Slavery ended over a century ago. Civil rights movements succeeded decades ago. Racism is dead. Isn’t it?
This misconception is exactly what UnLearn Week’s first event, “Enough Already”, tackled. It boasted a panel of six Calvin student, faculty and staff members, all with unique perspectives. As a senior Calvin student who has participated in three UnLearn weeks (I was gone one fall), I feel I must add my voice to the mix.
One of the speakers talked about how he’s a white, middle-class man. He doesn’t ever have to worry about race, or if his children will attend a school with people that look like them, or if his job prospects will be dictated by the color of his skin. For much of his young adult life, racism was dead to him.

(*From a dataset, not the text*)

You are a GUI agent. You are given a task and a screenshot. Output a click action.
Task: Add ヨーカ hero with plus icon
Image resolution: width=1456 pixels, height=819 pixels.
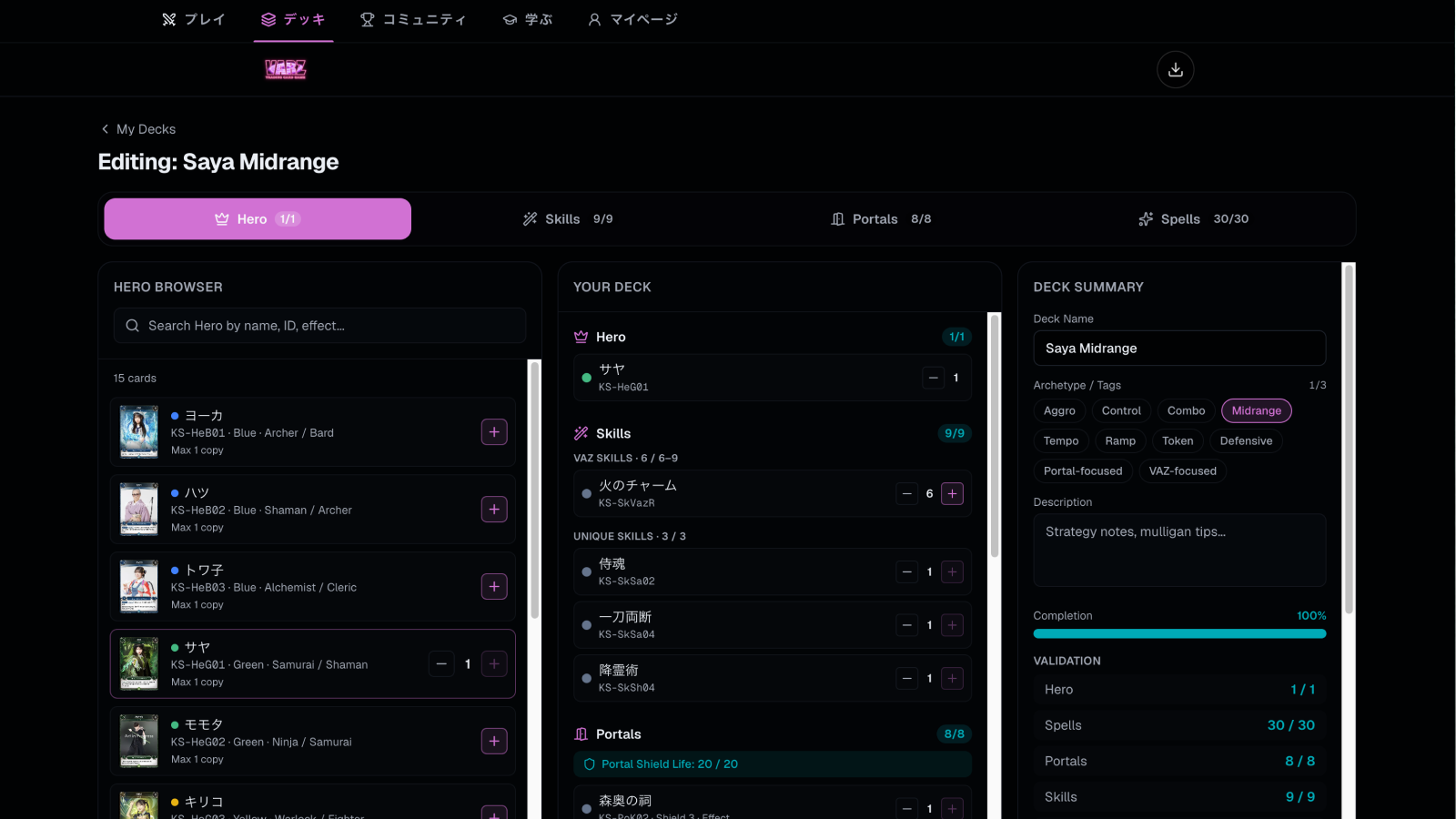pos(494,432)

White middle-class Americans, particularly those that live in the suburbs, are rarely confronted with the ripples of racism still present in American institutions and social psychology. They don’t think about how there are far more black and Hispanic men in jail than white men or about how African-Americans are five times more likely to be pulled over by the police for no reason, except that they are black, because white middle-class Americans never experience it themselves. Structures, such as house zoning, began in the 1940s and 1950s and placed African Americans, Hispanics and other North American minorities in areas that received less federal funding, which led to poorer education and lower standards of living. Today, those standards not only severely restrict job prospects, but are grounds for continuing to limit funding to poor, and primarily minority, neighborhoods.
But I’m not racist, you say. Racism doesn’t affect me, so why should I care? The fact that the topic doesn’t affect people is exactly why we have to keep talking about it. When people don’t talk about societal problems, they only get worse. The festering sores of injustice and inequality only multiply beneath the surface, unhindered and unchallenged until everyone is infected. Apathy does nothing. Ignorance is never an acceptable option.
I’m a white, nearly-middle-class woman. I don’t have to think about race; I choose to think about race. I choose to promote forums of discussion and raise awareness in the hopes that awareness leads to understanding, understanding to action and action to change, so that race becomes something that is not disdained or ignored, but something to be celebrated.